Or l’ignorance et/ou le dépassement de ces limites, parallèlement à une augmentation des inégalités « par le haut » (id est l’enrichissement plus rapide des plus riches), font apparaître la pertinence, voire la nécessité, d’un ré-examen de la notion de luxe, jetée trop rapidement dans les oubliettes de la pensée économique. Dans cette perspective, nous posons également la question de savoir si les analyses d’Avishai Margalit datant de 1996[3] peuvent être fructueuses pour penser le luxe comme comportement potentiellement indécent. L’imbrication des questions environnementales et sociales pourrait alors se comprendre comme justifiant une réflexion sur l’indécence de certains « besoins » et de la « sur-consommation », question délaissée par la science économique dominante.

Ainsi, dans un monde à la fois fini et très inégalitaire, le contexte est doublement propice à un nouveau questionnement réactualisant certains arguments mobilisés au XVIIIe siècle durant la querelle du luxe. Enfin, penser le luxe comme l’envers de la décence pourrait enrichir des débats anciens mais que la situation actuelle nous invite à redécouvrir, sous la forme du limitarianisme proposé par la philosophe Ingrid Robeyns [2017, 2019, 2022]. D’où l’hypothèse suivante soulevée ici : les « crises jumelles du XXIe siècle » sont aggravées par une économie dite positionnelle théorisée par Hirsch, qui elle-même entretient et est entretenue par le luxe qu’il s’agit donc de re-questionner.

Après avoir présenté les limites sociales de la croissance et l’économie positionnelle, nous aborderons le rôle des inégalités et du luxe dans ce double processus de franchissement des limites. Nous rappellerons que le luxe est pourtant une catégorie économique oubliée, et qu’il gagnerait à être repensé comme consommation indécente. Le limitarianisme éthique et politique propose des perspectives intéressantes pour gagner en décence et lutter contre les limites tant écologiques que sociales de la croissance.

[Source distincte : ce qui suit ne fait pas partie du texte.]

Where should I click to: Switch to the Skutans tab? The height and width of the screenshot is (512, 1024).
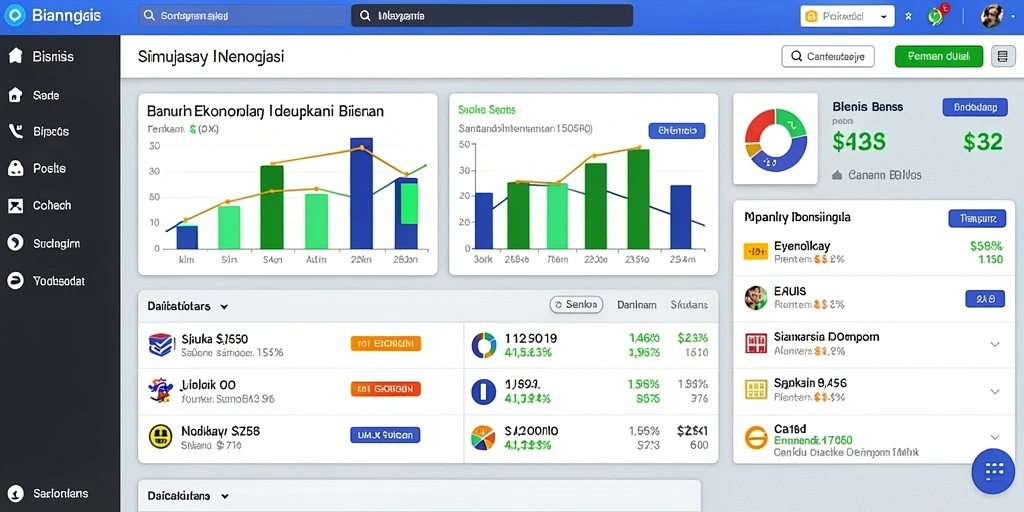(689, 304)
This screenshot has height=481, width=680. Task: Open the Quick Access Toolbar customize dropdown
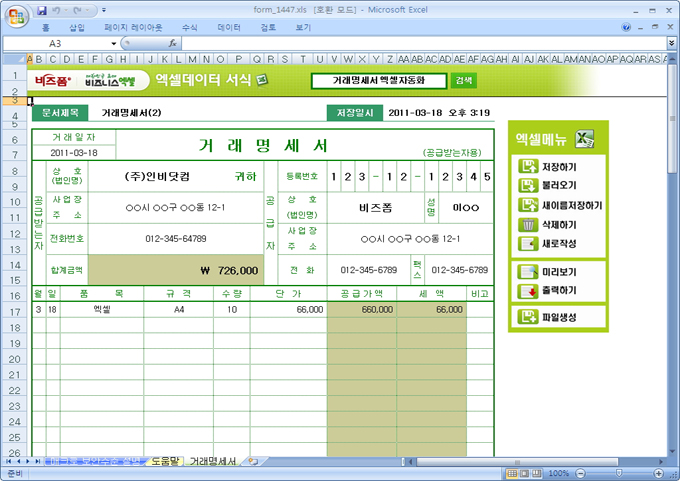click(x=105, y=9)
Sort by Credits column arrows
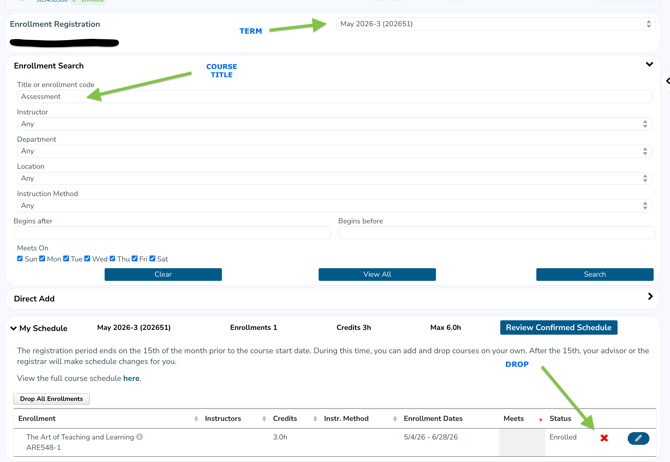The width and height of the screenshot is (670, 462). 315,419
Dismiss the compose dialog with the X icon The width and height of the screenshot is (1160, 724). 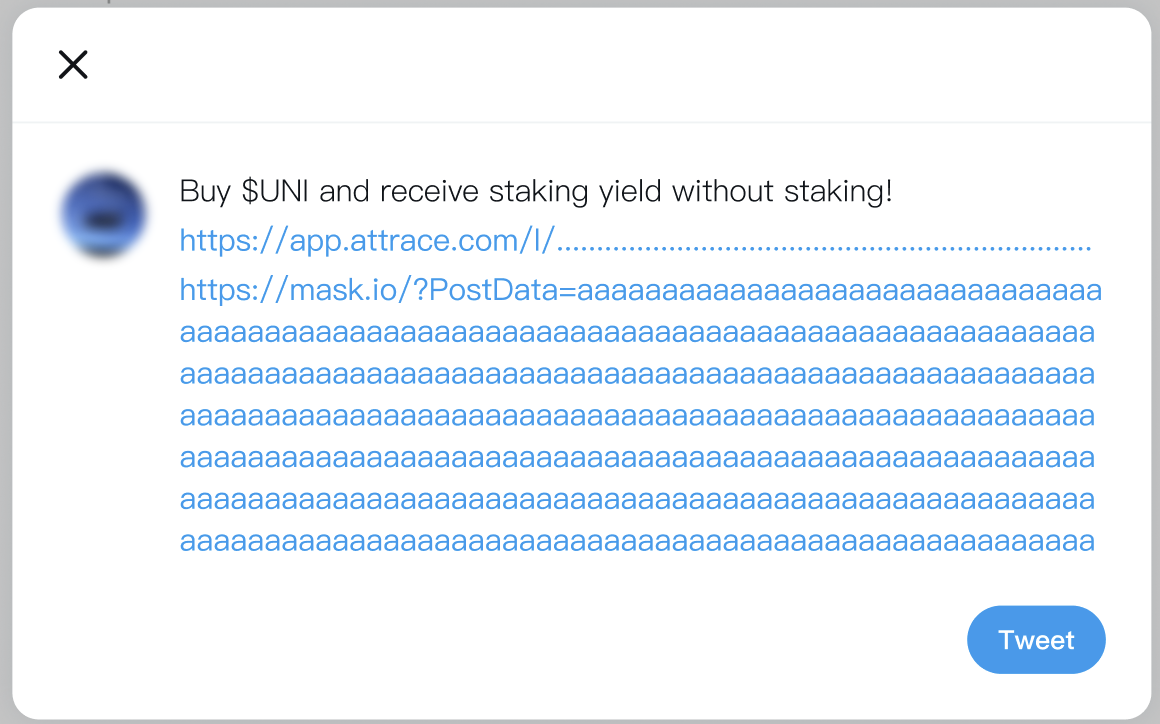tap(73, 64)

Des limites sociales de la croissance à l’économie positionnelle

Selon le principe de l’économie positionnelle, « La satisfaction que les individus tirent des biens et services qu’ils consomment ne dépend plus seulement de leur propre consommation, mais aussi, et de plus en plus, de la consommation des autres[4]. » Pour le dire autrement, quand l’utilisation d’un bien se généralise/démocratise, ses conditions d’utilisation tendent à se détériorer : la satisfaction liée à ma consommation diminue quand le bien est également consommé par autrui et qu’apparaissent des effets de congestion. L’embouteillage est le meilleur exemple de cette congestion, mais il n’est qu’un cas particulier d’un phénomène beaucoup plus large de congestion sociale. La conséquence est que ma satisfaction diminue quand l’accès à ces biens et services dits « positionnels » se généralise.

Ainsi, « on peut parler de l’existence de limites sociales dès lors que l’extension de l’accès à des biens et services finit par altérer leurs caractéristiques de telle façon qu’à partir d’un certain seuil d’utilisation le degré de satisfaction qui découle de cette utilisation décroît[5]. » On trouve le meilleur résumé de ce que veut dire Hirsch lorsqu’il cite les propos d’un quidam disant, concernant la démocratisation des vols en charters rendant accessibles des lieux touristiques réputés : « Maintenant que je peux y aller, je sais que c’est parce que ça ne vaut plus le coup[6]. » Dès lors, l’utilité que l’agent économique tire d’un bien dépend de la position de l’agent par rapport aux autres agents dans la possession du bien (on peut alors parler également d’externalités de position).

Les conséquences de ces « limites sociales de la croissance » sont potentiellement énormes et dévastatrices quant au mode de fonctionnement actuel de nos économies. Selon Hirsch, les limites sociales de la croissance se traduisent par une mauvaise allocation des ressources et des activités, ainsi que du gaspillage. La croissance devient un jeu à somme nulle : l’apparent progrès économique s’apparente à une course truquée puisque tous les participants avancent en réalité (plus ou moins) au même rythme et restent à la même place relativement aux autres. Dès lors, « à l’échelle de la société, chacun se retrouve, tel un hamster dans sa roue, engagé dans une course absurde et sans fin[7]. » Cela invite à repenser totalement la croissance économique et ses bienfaits supposés : dans une économie dominée par la compétition positionnelle, la croissance est de moins en moins pertinente comme indicateur de la satisfaction et du bien-être. Cela entraîne une frustration dans l’abondance, un « paradoxe de l’abondance[8] ». L’abondance ne crée pas d’augmentation de la satisfaction mais plutôt de la frustration. Les biens positionnels constituent donc un frein à l’extension du bien-être économique, même en période de croissance.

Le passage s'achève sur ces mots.